Reproduce the data below verbatim from the line with "Given: Collapse the" to the line with "Looking at the", including both of those lines. Leave the pictures out of your answer.

Data supplied ▸
__________________________________________________

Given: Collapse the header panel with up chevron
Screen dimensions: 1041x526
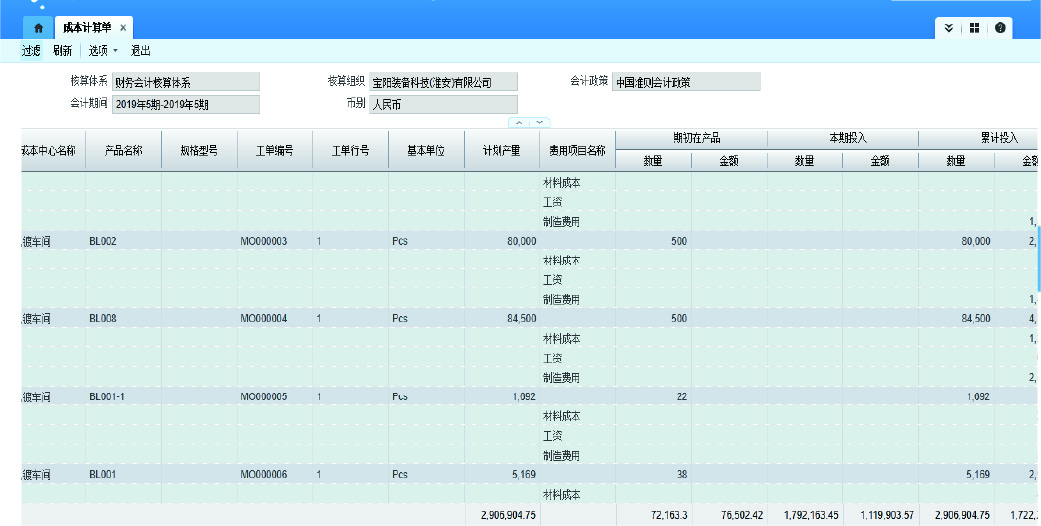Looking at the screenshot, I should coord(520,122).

__________________________________________________

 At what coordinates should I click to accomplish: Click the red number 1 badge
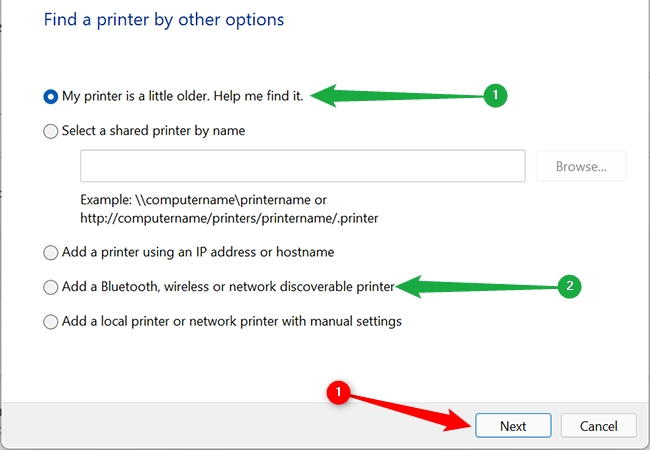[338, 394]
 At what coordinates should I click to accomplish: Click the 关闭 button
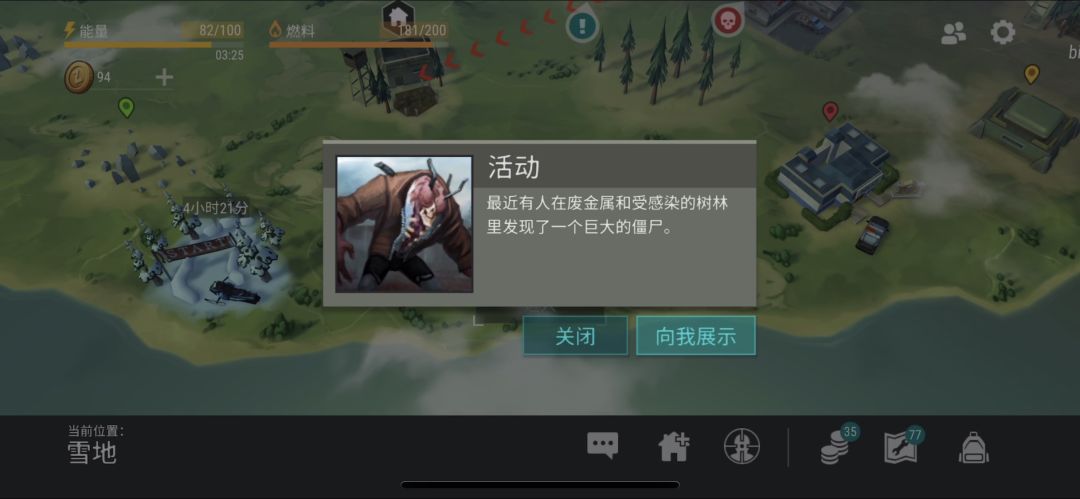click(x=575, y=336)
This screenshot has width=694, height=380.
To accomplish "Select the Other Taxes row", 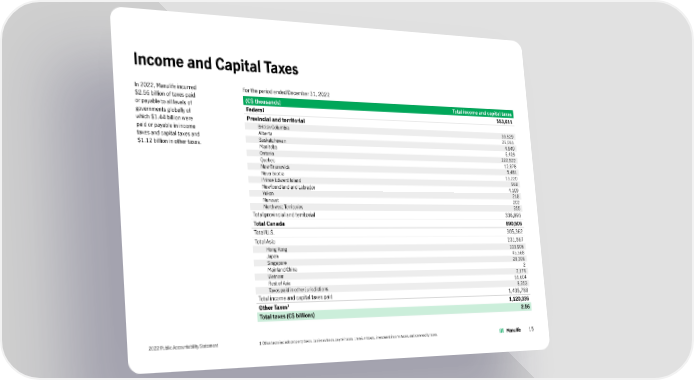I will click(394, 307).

__________________________________________________

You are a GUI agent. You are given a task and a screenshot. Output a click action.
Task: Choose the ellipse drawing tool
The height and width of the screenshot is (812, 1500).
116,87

__________________________________________________

Answer in full ▸
Given: Collapse the header panel with up chevron
Screen dimensions: 1041x526
Looking at the screenshot, I should coord(520,122).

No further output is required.